### Document extract:
━━━━━━

The creation of Ohio was one of the great acts of the American Enlightenment. Its founders did not consider the state distinctive or romanticize its landscapes and its peoples. Such things did not matter to them because they were not trying to create something unique.
— Ohio: The History of A People, by Andrew R.L. Cayton
This is my Jerry Springer moment
I don’t want this moment to die
So dip me in chocolate and throw me to the lesbians
I don’t want this moment to die
— Jerry Springer: the Opera, by Richard Thomas and Thomas and Stewart Lee
For Ohio Democrats, the 2004 presidential election is principally about evicting George W. Bush from the White House. But it may also determine whether they have to stomach Jerry Springer as their nominee for governor in 2006. Two hundred and one years after it was assembled from land held in reserve for Virginia and Connecticut, Ohio has finally achieved uniqueness.
“Ohio’s our best chance for a big-state pickup,” former President Bill Clinton told an interviewer in the Aug. 5 Rolling Stone. Among swing states, only Florida and Pennsylvania have more electoral college votes than Ohio, and the Kerry and Bush campaigns have spent more money in Ohio (on a per-elector basis) than in either of those states. (When independent expenditures are factored in, the combined ad buy so far may exceed $20 million.) One reason for Ohio’s preeminence is that its voting patterns, though fairly predictable in previous years, are now in flux. Superstition is also a factor. Traveling around the state last week, I heard just about every political operative or analyst I encountered cite two statistics: 1) No Republican has ever won the White House without winning Ohio; and 2) Ohioans have gone with the winner in every presidential election since 1964. To make these two facts an argument for campaigning heavily in Ohio is to confuse cause and effect—Ohio’s vote tracks closely with the national vote not because its voters have any greater ability to affect voters elsewhere but because its demographics track national ones more closely than most.
Many people long considered Ohio, at least from a distance, to be a boring place. Its very representativeness made it uninteresting. But Ohio was always quite interesting when viewed as a collection of regions whose distinctive identities cancel each other out. In a recently launched newspaper series destined to be widely quoted in this Ohio-obsessed campaign season, the Cleveland Plain Dealer counts five Ohios:
1.) The Northeast. The state’s manufacturing region. Cleveland, Akron, and Youngstown are all here. Although the Northeast has declined more than sufficiently to justify the term “rust belt”—Ohio lost 97,000 manufacturing jobs between 2000 and 2003 alone—manufacturing still represents 20 percent of Ohio’s employment, or 6 percent above the national average. (I’m indebted here and throughout this article to The Ohio Almanac, edited by John Baskin and Michael O’Bryant.)

━━━━━━

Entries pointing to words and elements
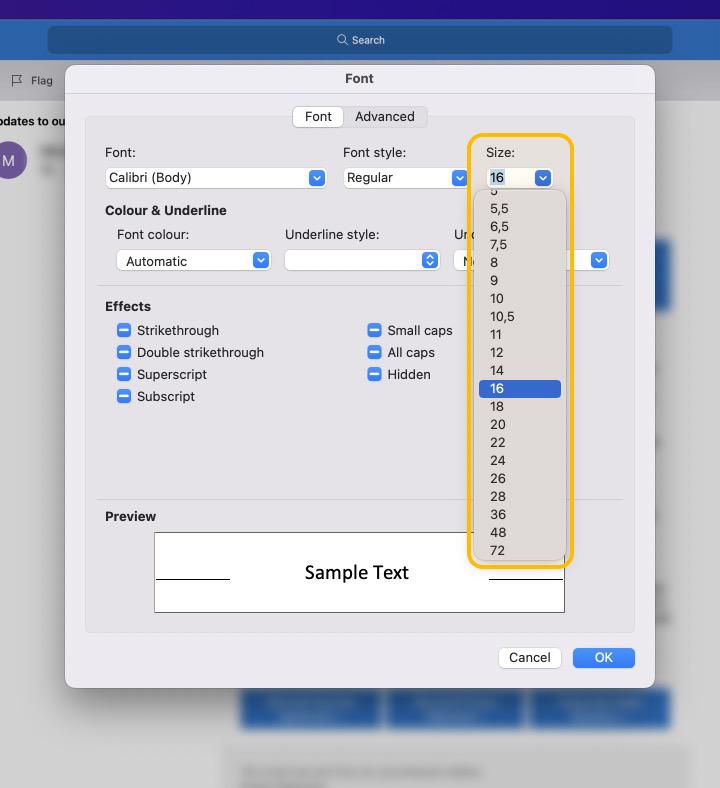Open the Font colour Automatic dropdown
Image resolution: width=720 pixels, height=788 pixels.
tap(260, 260)
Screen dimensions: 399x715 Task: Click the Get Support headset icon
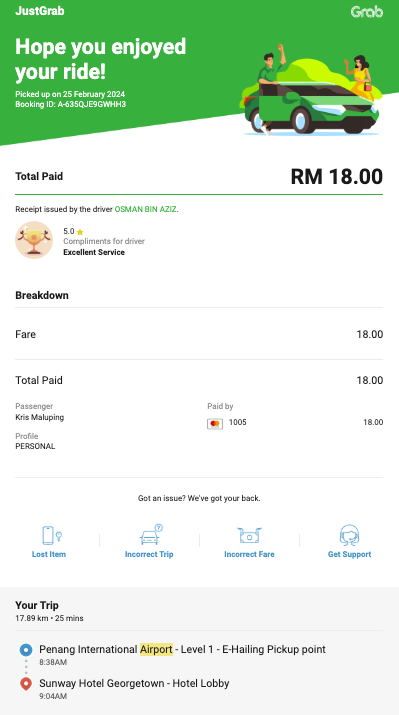point(349,535)
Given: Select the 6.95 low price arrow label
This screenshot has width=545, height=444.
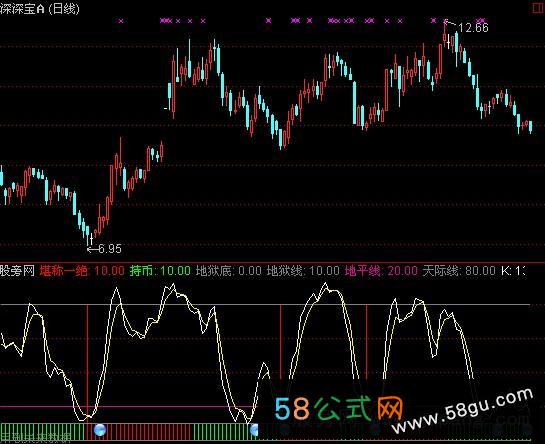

━━━━━━

Copy the article on Ohio's politics starting with "Many people long" and going on through "and Michael O’Bryant.)", but substitute "Northeast Corner" for "Northeast" each time it appears. Rely solely on the article on Ohio's politics.

Many people long considered Ohio, at least from a distance, to be a boring place. Its very representativeness made it uninteresting. But Ohio was always quite interesting when viewed as a collection of regions whose distinctive identities cancel each other out. In a recently launched newspaper series destined to be widely quoted in this Ohio-obsessed campaign season, the Cleveland Plain Dealer counts five Ohios:
1.) The Northeast Corner. The state’s manufacturing region. Cleveland, Akron, and Youngstown are all here. Although the Northeast Corner has declined more than sufficiently to justify the term “rust belt”—Ohio lost 97,000 manufacturing jobs between 2000 and 2003 alone—manufacturing still represents 20 percent of Ohio’s employment, or 6 percent above the national average. (I’m indebted here and throughout this article to The Ohio Almanac, edited by John Baskin and Michael O’Bryant.)